11/12/2019
Inés C. L. vive en la Casa Samuel desde el mes de marzo. Lo tiene claro: “Gracias que existe, porque mi situación era complicada, yo estaba sola y se me abrieron las puertas de este hogar”. Y asegura que en este lugar ha encontrado lo que pensaba que no existía: “Cariño, respeto, bienestar y una pequeña familia, ya que me quedé sin ella, y he encontrado otra”. Su mensaje resume el sentimiento de cada persona que ha vivido o vive en la actualidad en este espacio de Cáritas diocesana. El proyecto de Casa Samuel celebra este año sus 25 años de vida, de entrega, junto a los que un día fueron “rechazados” por la sociedad, porque como reconocen, a día de hoy existe mucho “prejuicio” en relación al VIH-Sida.
Inés relata su historia con las manos entrelazadas con las de una de las voluntarias de Casa Samuel, Gabriela Salazar, como si de una relación maternal se tratase. Esta residente se contagió de VIH-Sida a través de las drogas. “Probé la heroína cuando no había referente sobre ella. Al principio te parece todo muy bonito, me hacía sentir genial, pero al final te das cuenta de que es un dardo envenenado”, argumenta.
¿Por qué?

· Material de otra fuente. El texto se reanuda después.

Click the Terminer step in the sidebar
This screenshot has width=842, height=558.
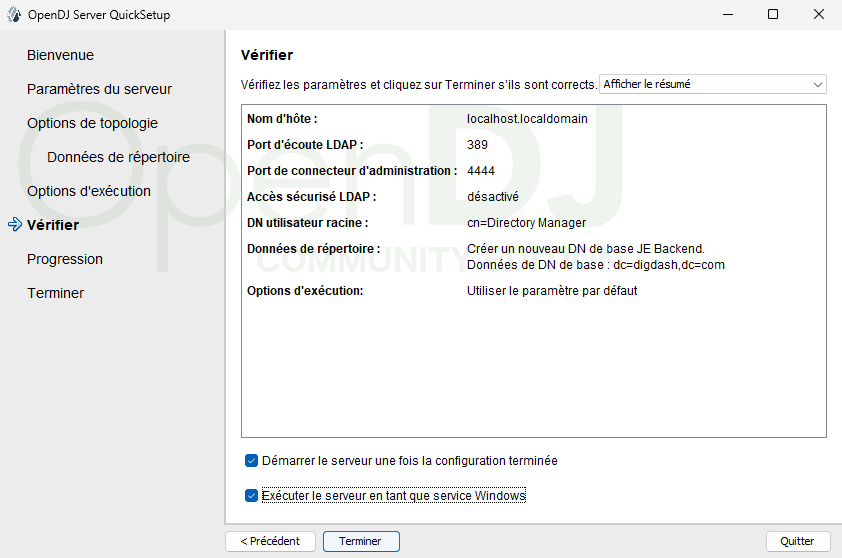pyautogui.click(x=55, y=293)
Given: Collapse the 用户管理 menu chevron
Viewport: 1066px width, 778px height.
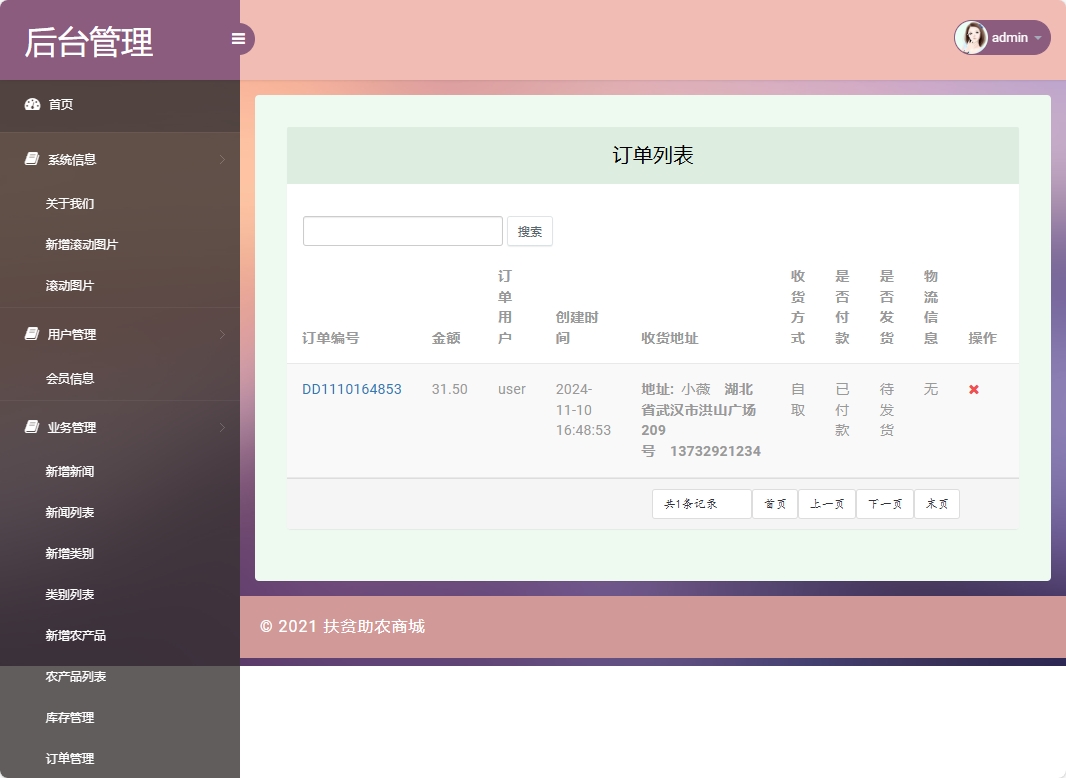Looking at the screenshot, I should tap(222, 334).
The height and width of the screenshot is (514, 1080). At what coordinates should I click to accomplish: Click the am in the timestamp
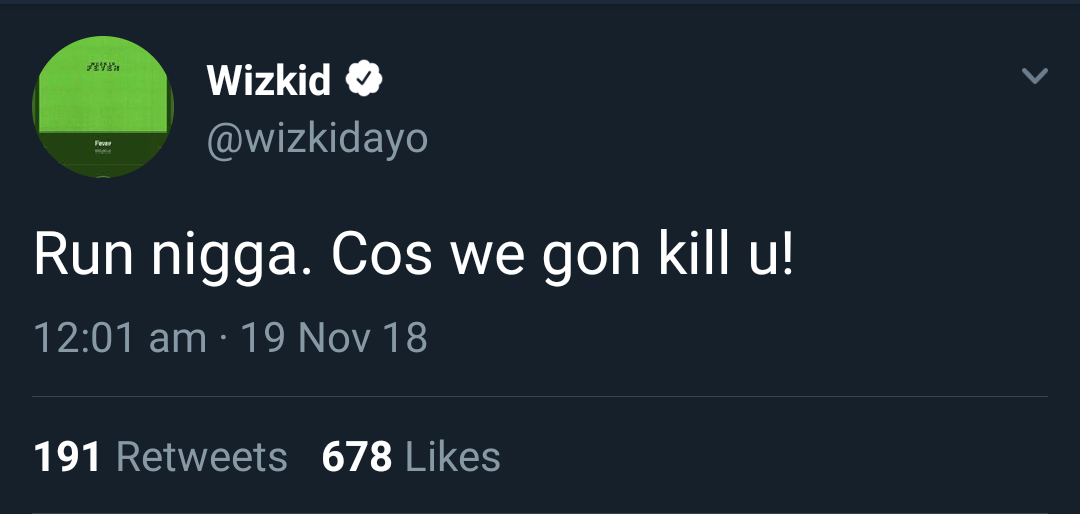tap(177, 338)
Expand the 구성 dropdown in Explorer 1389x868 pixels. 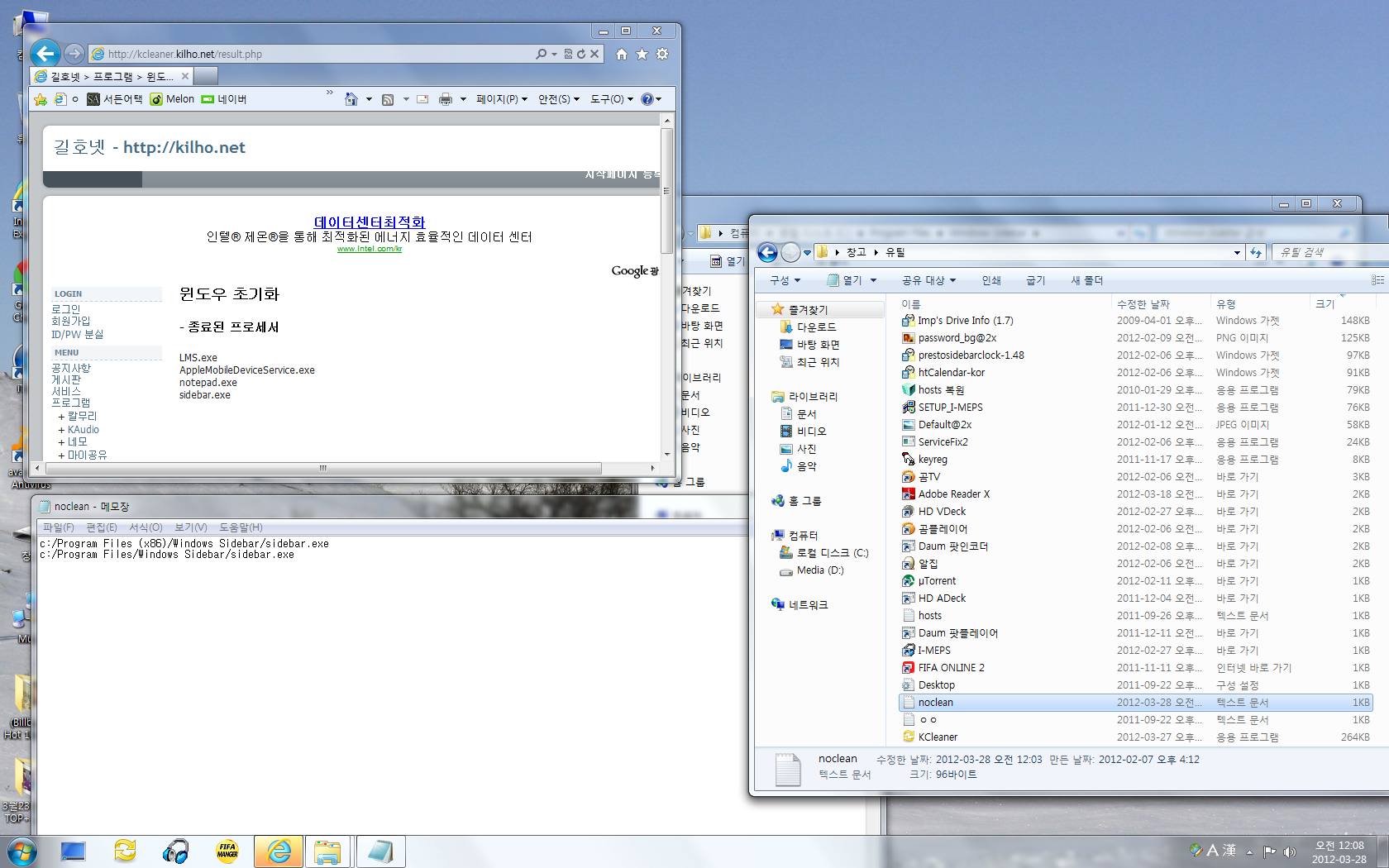pyautogui.click(x=785, y=280)
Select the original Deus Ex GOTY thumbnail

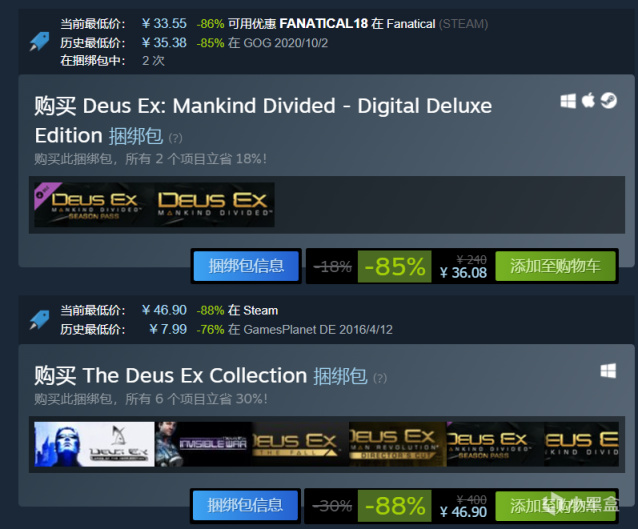click(x=94, y=444)
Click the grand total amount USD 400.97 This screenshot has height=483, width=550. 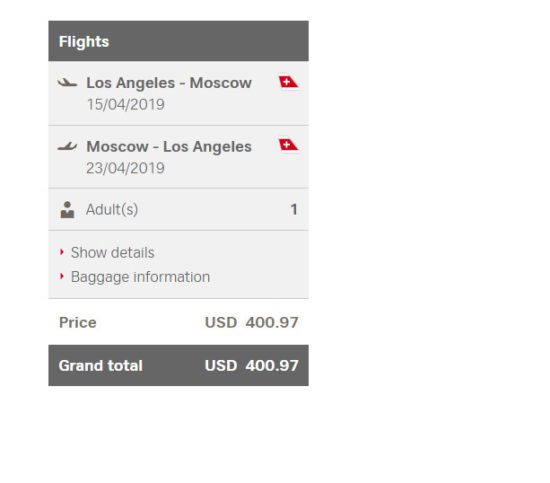(x=251, y=366)
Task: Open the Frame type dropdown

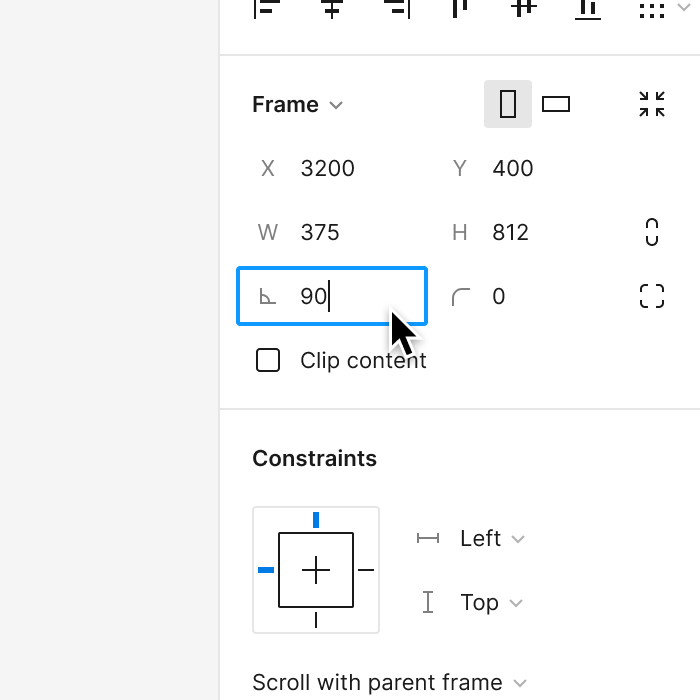Action: pos(298,105)
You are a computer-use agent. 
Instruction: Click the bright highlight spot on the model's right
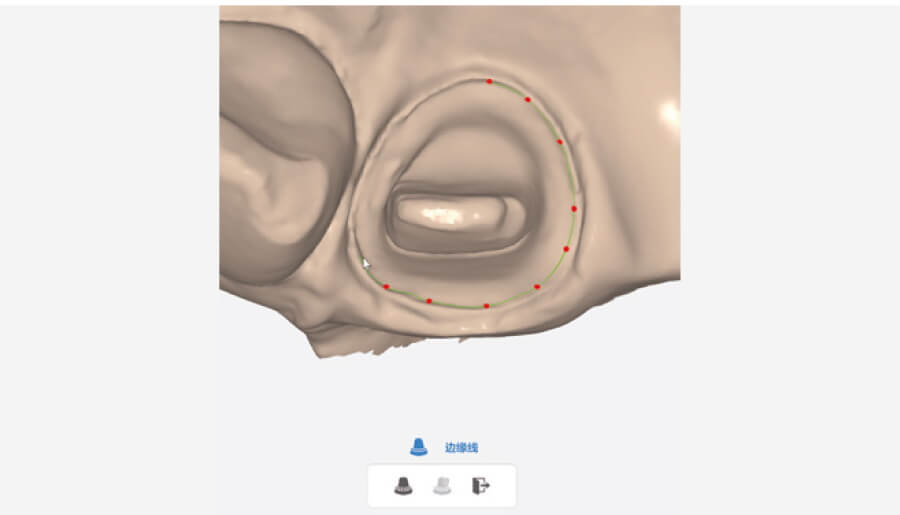click(x=670, y=113)
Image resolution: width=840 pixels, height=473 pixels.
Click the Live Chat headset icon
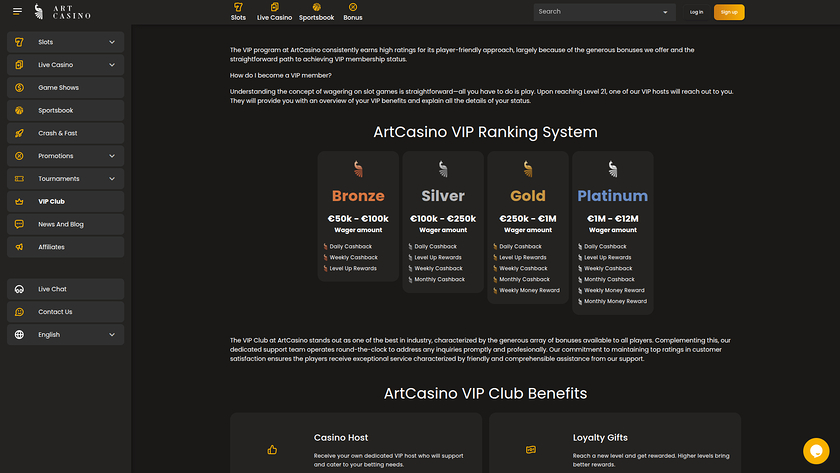pos(19,289)
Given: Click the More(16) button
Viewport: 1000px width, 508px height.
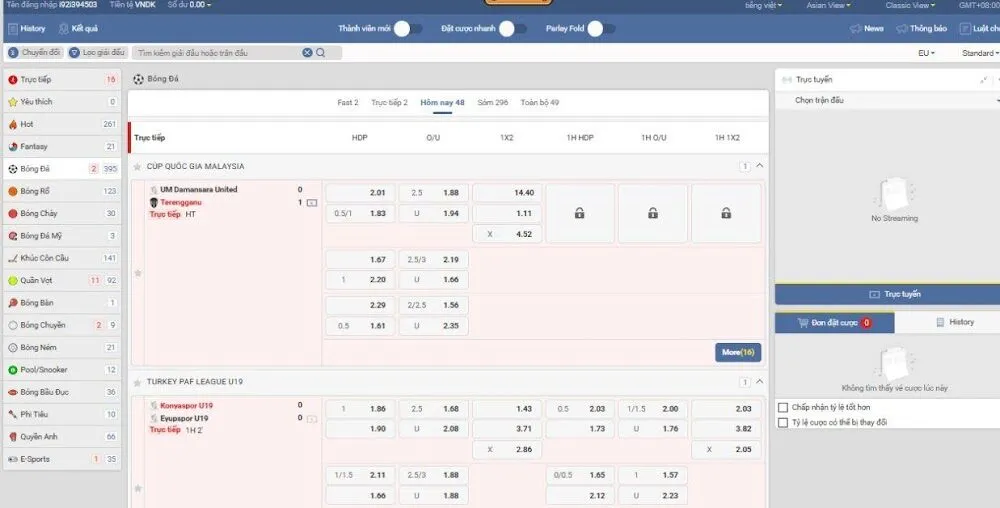Looking at the screenshot, I should click(x=738, y=352).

Ella misma se pregunta y se responde. “Te enganchas y cada día quieres más, hasta que te das cuenta de que lo necesitas para todo”. Para Inés llegó un momento en el que la situación era “frustrante”, y reconocía que se enrabietada con ella misma, “no con la sociedad, no tiene la culpa de nada”.
Ella supo que era seropositiva cuando la realizaron una operación, “no lo sabía”. Y en ese momento del diagnóstico, asegura que sintió como si le cayeran 20.000 piedras encima de la cabeza, “no sabes cómo actuar, ni tú misma, ni hacia los demás”. Después, comenzó a tomarse la medicación y a vivir sus posteriores secuelas. Antes de llegar a Casa Samuel, tras fallecer su madre estuvo viviendo en Casa Bonifacia, en Zamora, “a las que tengo que agradecer muchísimo”, y llegó a Salamanca porque en su piso no podía vivir sola, “necesitaba cuidados especiales, y adaptados”.
En relación al consumo de drogas tiene un mensaje claro para los jóvenes: “Es un camino que nadie debe de coger si no quieres sufrir consecuencias”, insiste, porque reconoce que “las tonterías de la noche se pagan”.
Durante años, la única que conoció su enfermedad fue su madre, “lo he tenido ocultado”, y cuando se ha animado a decirlo, “he notado un cambio de actitud, y es muy cruel, que no puedas decirlo, porque es una enfermedad como cualquier otra, no sé por qué la gente tiene tanto rechazo al VIH”.
Inés cree que se debe a la imagen que se transmitió en el boom de la enfermedad, en la década de los 80, “cuando todos se morían y el aspecto físico era muy llamativo”, pero considera que la sociedad no se ha preocupado en conocer la enfermedad, “y saber que ahora el contagio no existe, ni por un beso, ni por la ropa, pero la gente tiene demasiado miedo, por desconocimiento”.
Ella sufre por el hecho de tener que ocultar que tiene VIH.
En cuanto a la labor de los voluntarios, la define como “pequeñas estrellitas que nos manda el cielo un día por semana”. Inés se lleva bien con todos, “me ayudan, y los que no podemos salir solos estamos deseando que lleguen, para tomarnos un café o charlar, hacen una labor muy grande”.
Esa mañana Gabriela Salazar hace su voluntariado en Casa Samuel, junto a Inés. Al hablar de su labor no puede evitar emocionarse. “Soy de Ecuador, llevo desde noviembre como voluntaria, y en mi país ya tuve experiencias previas”, relata. Tiene 30 años y es médico. Hasta Salamanca ha llegado para seguir formándose en Cuidados Paliativos y el tratamiento de enfermedades crónicas. “Llegó un momento en el que sentí que me alejaba de las razones por las que comencé a estudiar Medicina, como un servicio a los demás”, argumenta.
El voluntariado lo tenía claro, y más en un proyecto como Casa Samuel, “que se acopla a lo que quiero hacer”, sentencia. Esta experiencia le aporta muchas cosas: “Pensamos que venimos a servir y dar, y en realidad los que te aportan son ellos a tí”. Para Gabriela, este lugar es una familia, “porque la mía está lejos, y cada vez que vengo acá me siento en familia”. Esta joven de 30 años ha querido vincular su carrera profesional a los cuidados del final de la vida, “entendí que la vida es hasta el último instante, siempre se puede acompañar”.